# [Given instruction 1]
Answer these questions about the DataCleaner description:
(a) What kinds of input does DataCleaner accept?
(b) What method does it use to detect outliers?
(c) Which encoder does it apply to binary columns?
# [Given instruction 2]
Rewrite the DataCleaner description between "DataCleaner takes raw" and "(IDs, timestamps, etc.)", inclusive, putting "portable" in place of "reusable".
# [Given instruction 3]
Extend the DataCleaner description beyond its final line.

START Page excerpt

Automatic data cleaning and standardization for ML pipelines

These details have not been verified by PyPI

Project links

Project description

DataCleaner

Automated data cleaning & standardization pipeline for ML projects.

DataCleaner takes raw CSV/Excel data and transforms it into production-ready ML features - handling nulls, encoding categories, selecting the best scaler per column, and packaging everything into a reusable inference pipeline.

Features

Feature	Description
Input	CSV & Excel files or in-memory DataFrames
Column dropping	Pass a list of unwanted columns (IDs, timestamps, etc.)
Target column	Designate any column as the prediction target
Auto-detect problem type	Automatically detects classification vs regression from target column
Auto-drop useless columns	Removes zero-variance, high-cardinality, and duplicated columns
Null handling	Dynamic threshold: drop rows if nulls are few, KNN-impute if nulls are abundant
Outlier handling	IQR-based detection with clip or remove options
Encoding	Auto-detects binary vs multi-category columns; LabelEncoder for binary, OneHotEncoder for categorical
Auto-scaler	Tests each numeric column for normality & outliers, then picks the optimal scaler (Standard, Robust, MinMax, MaxAbs)

END Page excerpt
START Records supplied

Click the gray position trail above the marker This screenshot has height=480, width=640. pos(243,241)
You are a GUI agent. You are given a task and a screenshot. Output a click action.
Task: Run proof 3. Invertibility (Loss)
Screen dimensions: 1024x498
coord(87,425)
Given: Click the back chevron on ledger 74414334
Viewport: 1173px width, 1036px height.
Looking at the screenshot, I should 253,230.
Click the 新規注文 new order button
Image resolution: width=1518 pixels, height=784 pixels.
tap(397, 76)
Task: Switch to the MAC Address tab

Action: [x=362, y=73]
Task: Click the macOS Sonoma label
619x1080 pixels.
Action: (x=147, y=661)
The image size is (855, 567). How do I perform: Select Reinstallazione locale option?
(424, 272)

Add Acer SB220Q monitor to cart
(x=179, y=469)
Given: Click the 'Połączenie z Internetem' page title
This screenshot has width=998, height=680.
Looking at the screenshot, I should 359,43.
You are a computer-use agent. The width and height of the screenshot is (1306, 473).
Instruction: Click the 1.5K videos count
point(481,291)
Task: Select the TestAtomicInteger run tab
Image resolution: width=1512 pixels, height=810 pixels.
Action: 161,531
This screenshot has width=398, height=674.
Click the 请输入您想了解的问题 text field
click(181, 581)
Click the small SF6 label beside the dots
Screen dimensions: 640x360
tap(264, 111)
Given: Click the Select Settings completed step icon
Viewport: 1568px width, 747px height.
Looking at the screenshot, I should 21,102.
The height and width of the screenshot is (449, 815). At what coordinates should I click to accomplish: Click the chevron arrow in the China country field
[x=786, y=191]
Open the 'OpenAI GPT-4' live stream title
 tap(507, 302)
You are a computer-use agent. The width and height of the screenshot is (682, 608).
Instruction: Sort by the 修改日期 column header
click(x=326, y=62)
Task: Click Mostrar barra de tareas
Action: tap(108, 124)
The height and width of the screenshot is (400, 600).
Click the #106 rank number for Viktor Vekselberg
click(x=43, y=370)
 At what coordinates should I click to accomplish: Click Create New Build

END Records supplied

# [Written response 1]
(a) CSV and Excel files, or in-memory DataFrames.
(b) IQR-based detection, with clip or remove options.
(c) LabelEncoder.

# [Written response 2]
DataCleaner takes raw CSV/Excel data and transforms it into production-ready ML features - handling nulls, encoding categories, selecting the best scaler per column, and packaging everything into a portable inference pipeline.

Features

Feature	Description
Input	CSV & Excel files or in-memory DataFrames
Column dropping	Pass a list of unwanted columns (IDs, timestamps, etc.)

# [Written response 3]
Feature engineering	Generates polynomial features (interactions, squares) for numeric columns
Imbalance handling	SMOTE oversampling for imbalanced classification datasets
Train/Val/Test split	Configurable split ratios
Pipeline export	Save & reload the full transformation pipeline for inference on new data
Summary	Quick overview of shape, dtypes, null counts & percentages
Date feature extraction	Expands datetime columns into year/month/day/dayofweek/weekend
Missing indicators	Adds `{col}_missing` binary columns for imputed nulls
Feature selection	Removes weak features via mutual information
Custom encoders/scalers	Pass your own sklearn encoders and scalers to `prepare()`
Statistical test suite	Integrated A/B testing, t-tests, z-tests, chi-square, ANOVA
Data profiling	Self-contained HTML report with distributions, correlations, quality warnings
Schema validation	Validate column existence and expected dtypes
Duplicate removal	Drop duplicate rows

Quick Start

Install

pip install clean-data-ml

With optional extras:

pip install clean-data-ml[plot]       # visualization (matplotlib, seaborn)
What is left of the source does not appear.